A Gender Rights Activist working with the tribal and marginalized communities in india, Srilekha is a PhD scholar working on understanding body and sexuality among tribal girls, to fill the gaps in research around indigenous women and their stories. Srilekha has worked extensively at the grassroots level with community based organisations, through several advocacy initiatives around Gender, Mental Health, Menstrual Hygiene and Sexual and Reproductive Health Rights (SRHR) for the indigenous in Jharkhand, over the last 6 years.

Srilekha has also contributed to sustainable livelihood projects and legal aid programs for survivors of sex trafficking. She has been conducting research based programs on maternal health, mental health, gender based violence, sex and sexuality. Her interest lies in conducting workshops for young people on life skills, feminism, gender and sexuality, trauma, resilience and interpersonal relationships.

A Guwahati-based college student pursuing her Masters in Tata Institute of Social Sciences, Bidisha started the #BleedwithDignity campaign on the technology platform Change.org, demanding that the Government of Assam install
biodegradable sanitary pad vending machines in all government schools across the state. Her petition on Change.org has already gathered support from over 90000 people and continues to grow.
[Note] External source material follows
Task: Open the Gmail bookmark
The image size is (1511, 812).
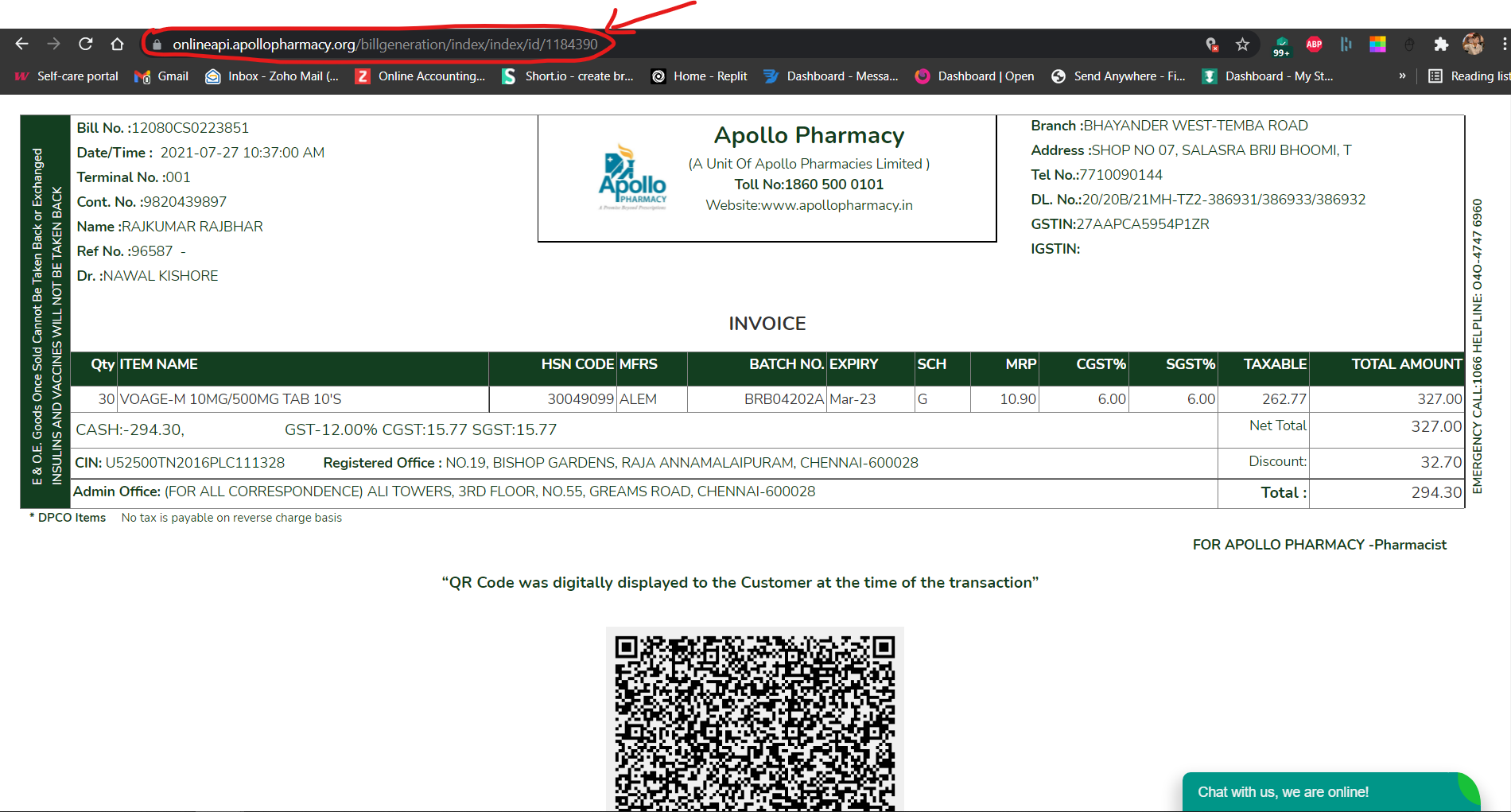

Bidisha was selected in Change.org’s flagship program ‘She Creates Change’ having run successful online advocacy
campaigns, which were widely recognised. Through the #BleedwithDignity campaign; she organised and celebrated World Menstrual Hygiene Day, 2019 in Guwahati, Assam by hosting a wall mural by collaborating with local organisations. The initiative was widely covered by national and local media, and the mural was later inaugurated by the event’s chief guest Commissioner of Guwahati Municipal Corporation (GMC) Debeswar Malakar, IAS.